Barely worth it this week. I enjoyed it well enough: as entertainment it was lively, but you cannot help yearning for a bit of seriousness. The back-and-forth over the sale of the Royal Mail was rude and bad-tempered. Ed Miliband and David Cameron both seemed genuinely cross about it, and the whole thing was amazingly childish. “Not so much the Wolf of Wall Street but the Dunce of Downing Street,” said Miliband. Only I heard it as “Ducks”, which would have been better, in a bafflingly inexplicable way. “Dunce” is a silly word if you are throwing insults around in the second decade of the 21st century.
“Muppets,” which is what the Prime Minister called Ed Miliband and Ed Balls, is much better. An almost affectionate post-modern reference to a children’s TV programme.
After that, though, Miliband asked a serious question. What happened to the “gentleman’s agreement” with City institutions to hold their shares for the long term? Never mind that it didn’t make any sense: what would have been the point of their holding the shares for years and years? Everyone noticed that the Prime Minister didn’t answer it. This is not necessarily a problem. Good parliamentarians can keep the House on their side if they avoid a question, provided that they are witty or clever about it. Cameron wasn’t. He said: “We know why he is asking the question: because he is paid to by the trade unions.”
This was rude and childish, and worst of all, no one believes it. Everyone knows why Miliband asked the question: he asked it because he doesn’t like capitalism. He thinks privatisation is a scam; that “the City” is the enemy; and that markets are bad. That should be enough seriousness for one day. It was, indeed, the underlying seriousness of the session.
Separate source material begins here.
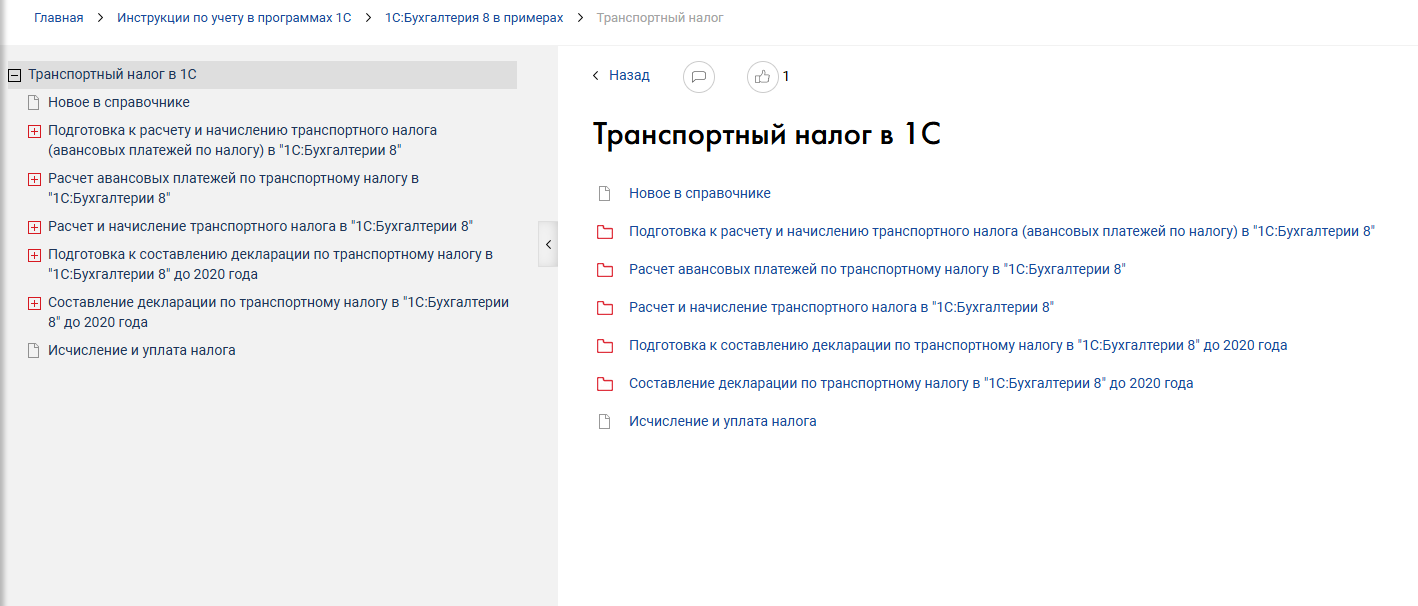Hide the sidebar using the collapse arrow
The image size is (1418, 606).
click(548, 244)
Cameron got to the point later, accusing Miliband of being “anti-market, anti-competition, anti-business”.
But the Prime Minister knew it was a tricky argument for him: people are sentimental about post offices and the sale does seem to have been poorly designed. There should have been a way of testing the market before the full flotation.
And Miliband knew it was tricky for him, which was why, question unanswered, he observed: “He’s gone as red as a post box.” Now that really was a good childish insult, and, as if this were a piece of music, it set up the best put-down of the session. Cameron picked up on Miliband’s closing flourish, describing the privatisation as “ a sale nobody wanted”.
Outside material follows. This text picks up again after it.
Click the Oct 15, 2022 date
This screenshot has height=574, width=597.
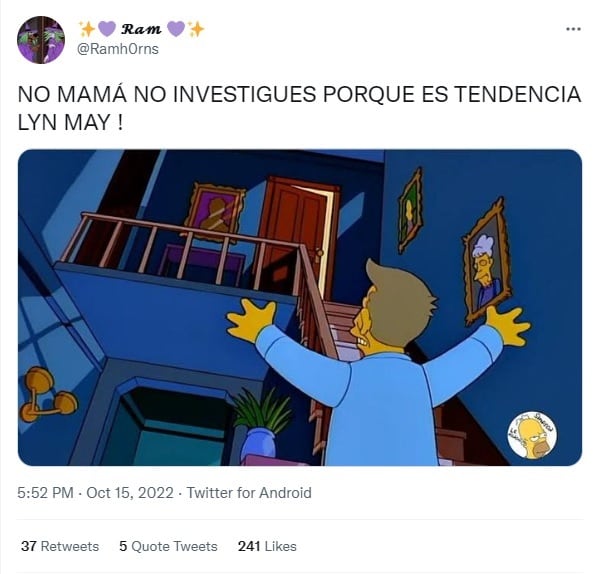click(130, 493)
The Prime Minister said: “It was a sale nobody wanted? It was in his manifesto!” Wild cheers all round, as Miliband looked at Ed Balls beside him and said he didn’t think it was in the manifesto - and writing the manifesto was his job in 2010 until Peter Mandelson rewrote it.
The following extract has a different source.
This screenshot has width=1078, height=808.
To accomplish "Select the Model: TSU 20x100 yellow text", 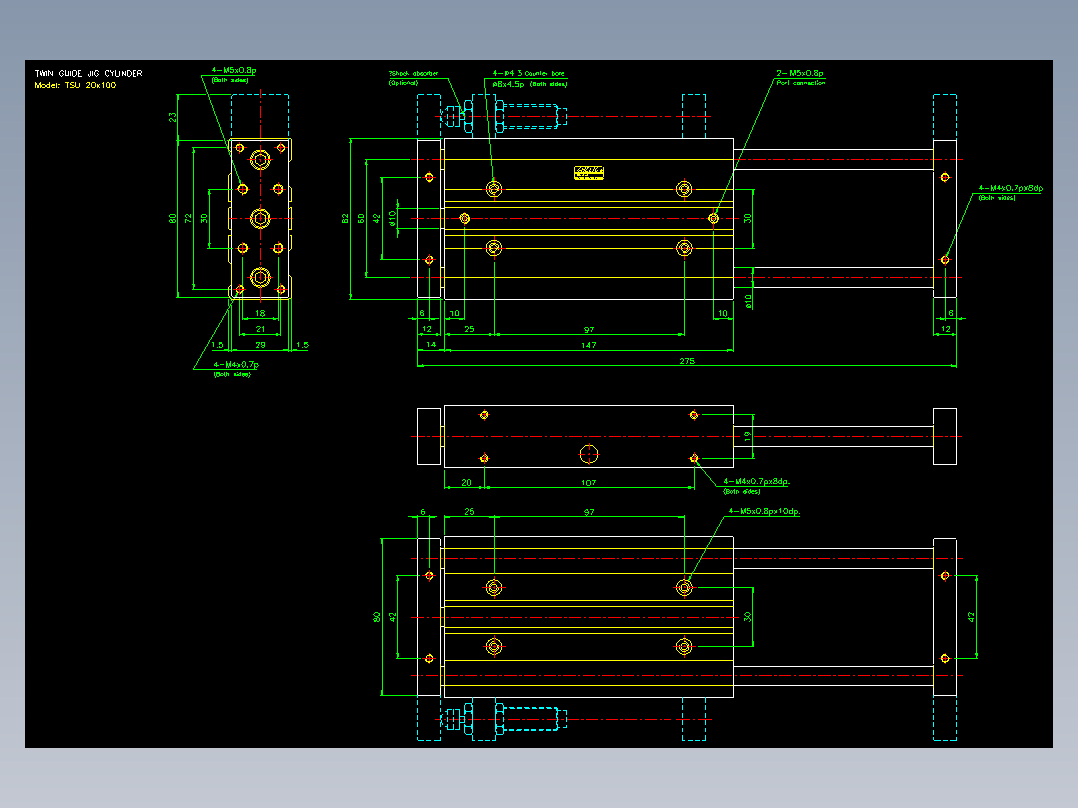I will [x=75, y=85].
It wasn’t in the manifesto, although the Labour whips failed to get another MP to point this out in a question, and it was left to Jonathan Ashworth, a deputy chair of the party, to raise it in a spurious point of order after Questions were over.
So, one of those collapsing-soufflé triumphs, that lasted - in these days of instant Twitter rebuttal - only a minute or two. Although, if you want a bit of seriousness, Cameron’s punch line was true in the sense that the Labour government had tried to sell the Royal Mail but couldn’t find a buyer.
Ed Balls’s heckling continued after the session was over. As the Prime Minister made his way out of the Chamber, Balls followed him on the other side, telling him he had been so rude and nasty that his own side were embarrassed and looking at the floor.
It wasn’t true, but it should have been.